Artificial intelligence technology can take on the burdensome tasks of RCM.
When Valerie Barckhoff, a principal at tax advisory firm Windham Brannon, in Atlanta, Ga., got a first look at what artificial intelligence (AI) can do for simplifying revenue cycle processes, she said: “I became ridiculously geeky excited at the possibilities.”
AI is incredibly good at breaking down repetitive processes, she says, which is what revenue cycle management is all about. “A lot of what we do in the revenue cycle is predictable and repeatable and we’re just hiring some entry level staff to do the work because it needs to get done.”
Windham Brannon piloted a program to create a digital employee for a client hospital to work on what she calls “my biggest pain point,” pre-certifications, notices sent to payers alerting them that patients want to have a healthcare service. “We were doing a poor job of initiating and obtaining the pre-cert and patients were getting delayed or rescheduled, or we were getting denials because we didn’t pre-cert properly.”
She partnered with the cardiology department to create a digital employee they’ve named “LIA” (for Learned Intelligence Applied)that has a login just like any other employee. “She can get the schedule.
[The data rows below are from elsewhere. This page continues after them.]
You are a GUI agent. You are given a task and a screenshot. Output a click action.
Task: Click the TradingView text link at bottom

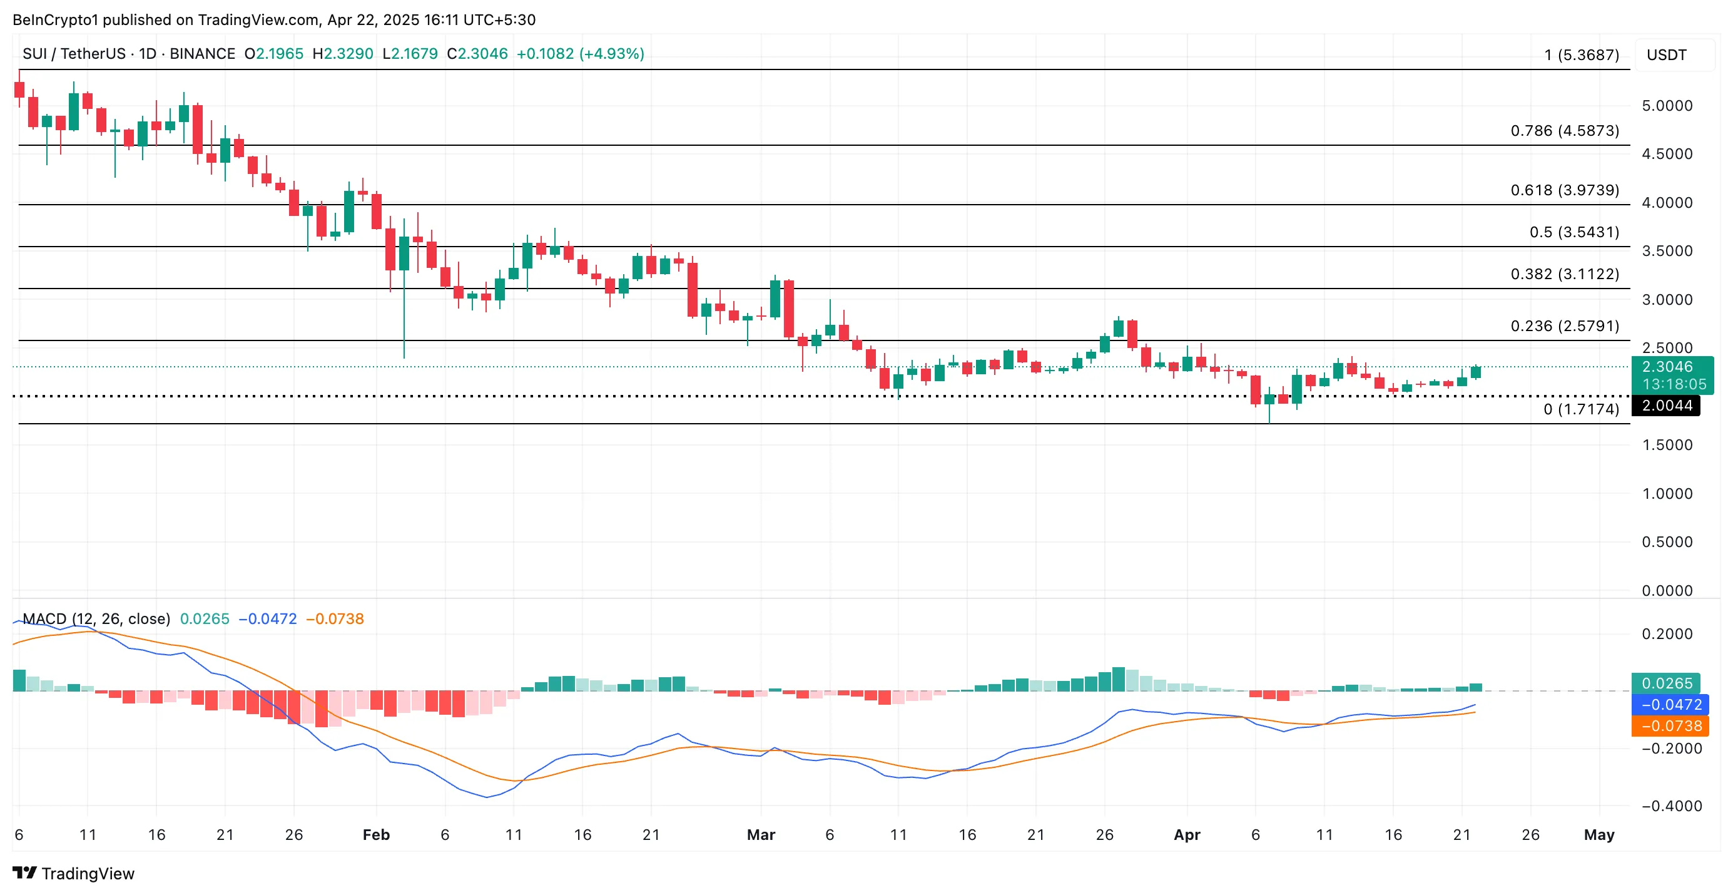tap(87, 873)
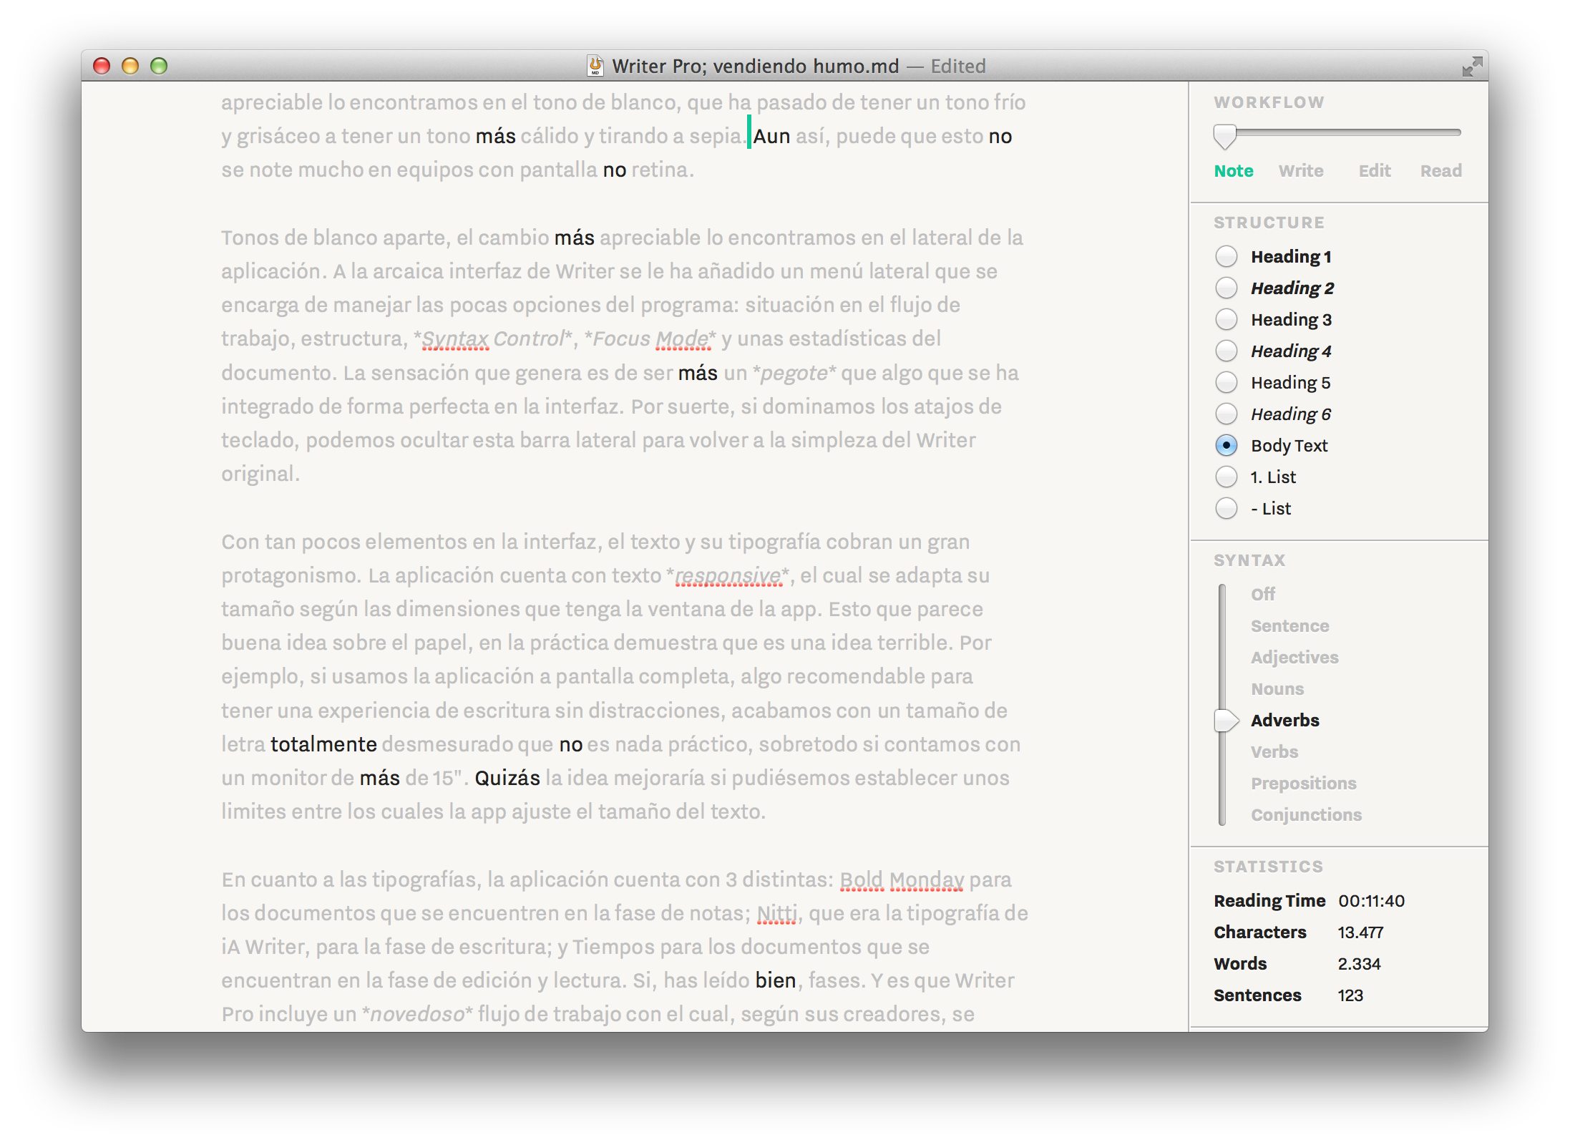1570x1145 pixels.
Task: Select the Body Text radio button
Action: pyautogui.click(x=1226, y=445)
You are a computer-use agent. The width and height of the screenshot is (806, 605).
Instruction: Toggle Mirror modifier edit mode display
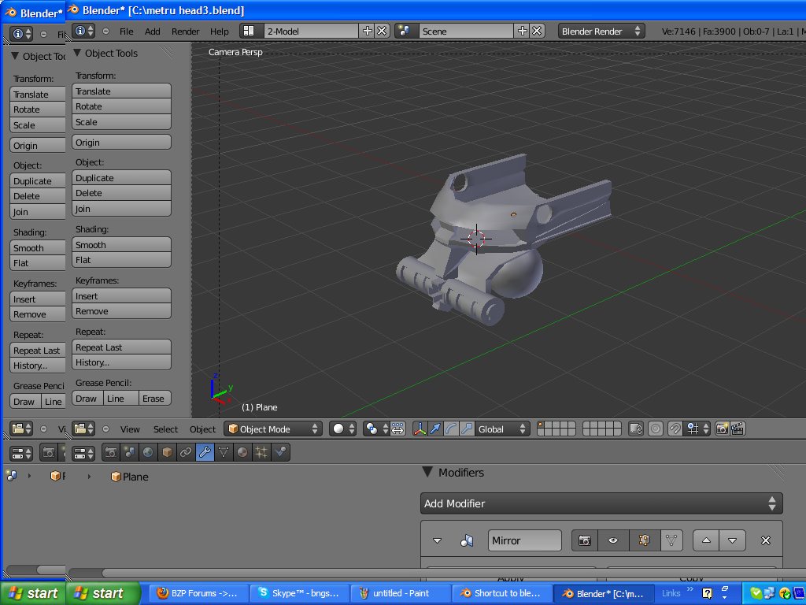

She gets procedure information and diagnoses, and can log into the payer portal and initiate the pre-cert,” Barckhoff says.
The benefits of having a digital “employee” that, like all artificial intelligence programs, learns as it goes and gets smarter as it receives more data, is that it can take on some of the mundane and repetitive work out of employees’ schedules.
While a live staff person still has conversations with payers, the virtual employee helps with follow-ups and pulling back information.
Barckhoff believes this is just the beginning of what the AI can do, and sees it as a crucial way to free up employees from burdensome tasks.
“There’s no way any revenue cycle operation can touch every claim that comes through,” she says.
She envisions that the digital employee will free up time so that real employees can go after the low dollar claims that practices rarely get to follow up on, typically leading to a high-volume back log.
“I see [AI] as having the ability to up-skill [employees] and have them do more value-added work,” she says.
Because AI programs learn as they go, the virtual employee can be programmed with a confidence rate to free it up to do tasks. For example, it can be trained to pull specific records and input them into the medical record. “So if they need an EKG, she can find a file and say ‘I’m 99 percent confident this is an EKG so I’m going to submit it,’” Barckhoff explains. “If it’s below the confidence level, it just kicks to a manual work queue.”
While Windham Brannon is beginning to use its digital employee with pre-certifications, she believes that AI will soon be able to help with handling “first level appeals of denial management” by going into the payer portals and pulling back information. “We’re going to be able to make sure the work is getting done consistently,” Barckhoff says.
Additionally, an AI assistant can help with scheduling. “We’re expecting to have to reschedule [fewer] patients because of administrative issues,” she says.
The response she’s received from executives has been overwhelmingly positive, so she urges physicians to be the drivers of this technology within their medical groups or hospitals-once they receive access to this technology.
“I think this is truly revolutionary for the revenue cycle,” she says.